> WORK ORDER
Beneath this task are the entries; from the line with "The height and" through the last one, transcribe every line exactly and nothing else, skipping pictures.

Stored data

- Opening Delimiter -

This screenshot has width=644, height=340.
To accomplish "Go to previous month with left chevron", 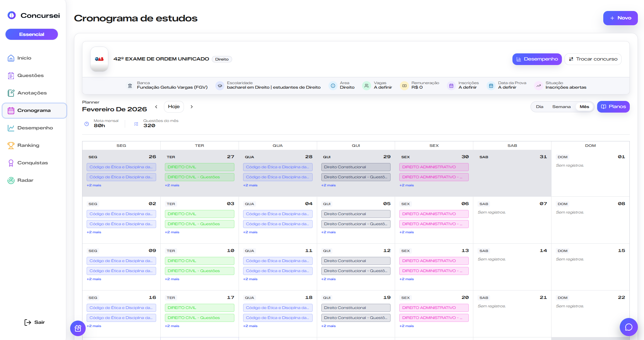I will coord(156,107).
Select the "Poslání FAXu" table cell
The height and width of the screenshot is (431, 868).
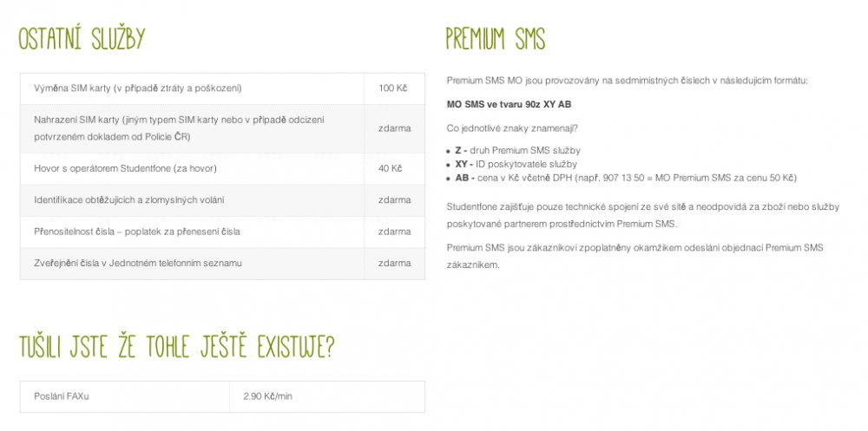pos(62,396)
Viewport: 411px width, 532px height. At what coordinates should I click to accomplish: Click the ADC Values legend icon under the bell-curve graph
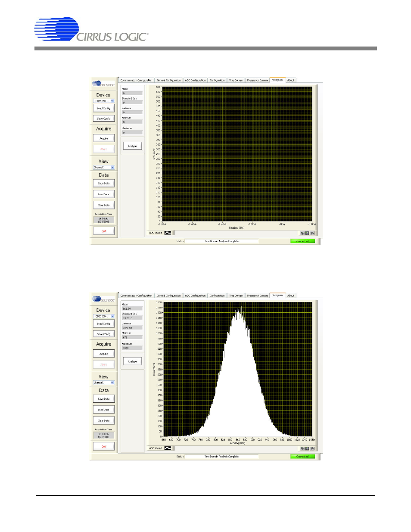pyautogui.click(x=168, y=448)
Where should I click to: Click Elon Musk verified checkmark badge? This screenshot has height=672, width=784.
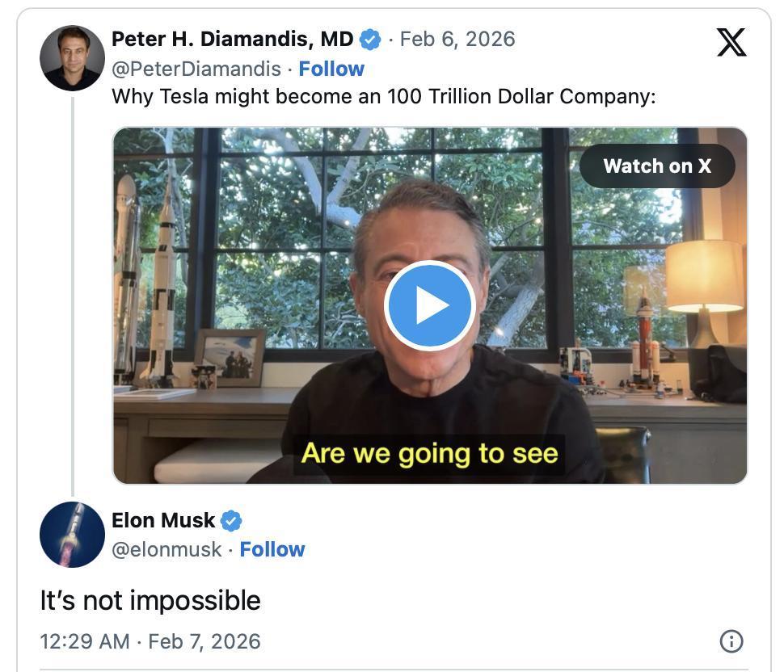231,521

- Closing Delimiter -

> EXERCISE OUTPUT
The height and width of the screenshot is (431, 868).
pos(62,396)
Viewport: 411px width, 532px height. At what coordinates should I click to accomplish: Click the ADC Values legend icon under the bell-curve graph
pyautogui.click(x=168, y=448)
Where should I click to: Click Elon Musk verified checkmark badge? This screenshot has height=672, width=784.
231,521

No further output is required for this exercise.